» EXERCISE BRIEF: From the line that contains "You are a computer-use" down to the last line of the data below, restate every line word for word, skipping any images.

──────── LISTED RECORDS

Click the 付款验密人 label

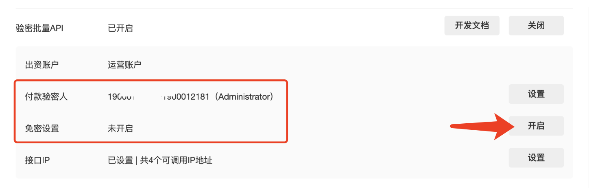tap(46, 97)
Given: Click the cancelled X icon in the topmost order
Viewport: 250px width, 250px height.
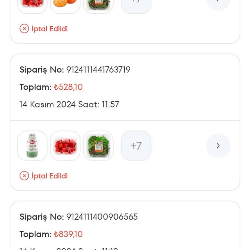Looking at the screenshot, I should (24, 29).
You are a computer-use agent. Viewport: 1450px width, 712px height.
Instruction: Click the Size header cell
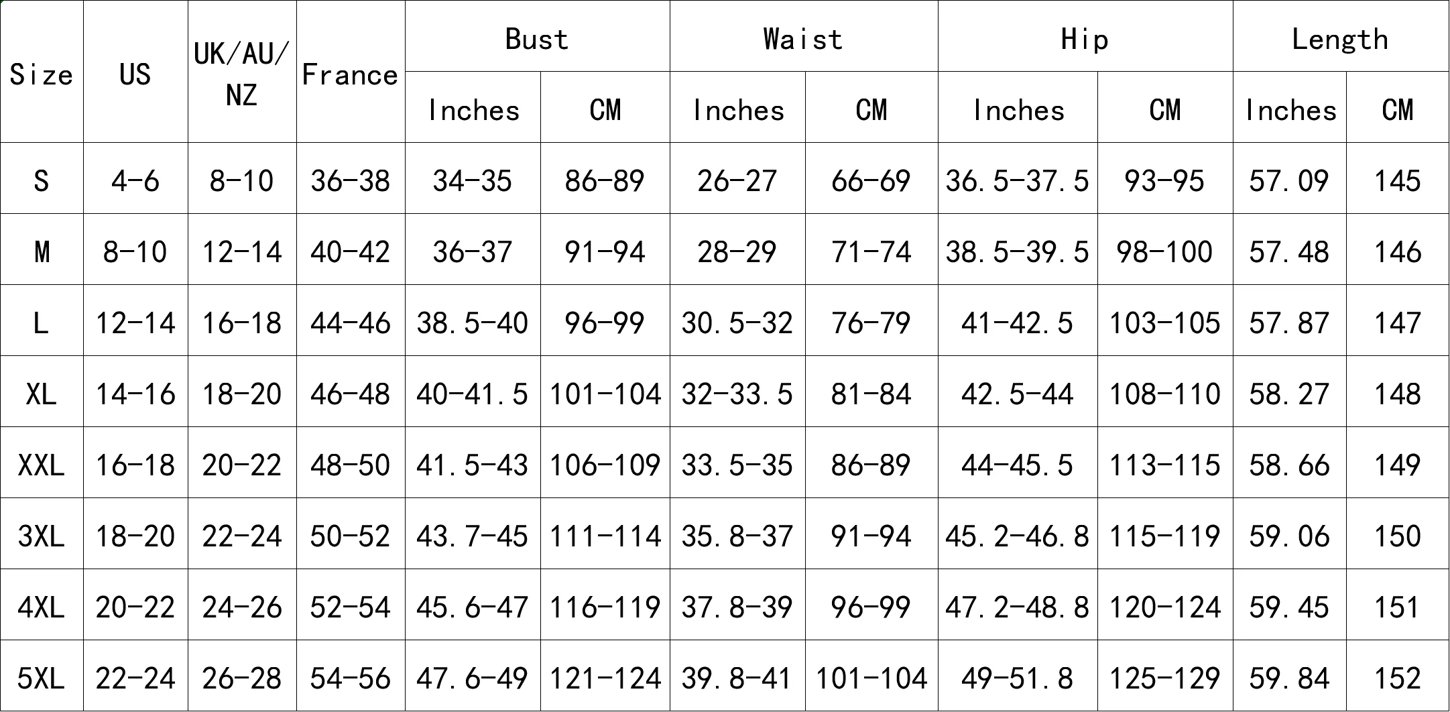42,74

────────────────

» ANSWER:
You are a computer-use agent. Viewport: 1450px width, 712px height.
Instruction: Click the Size header cell
42,74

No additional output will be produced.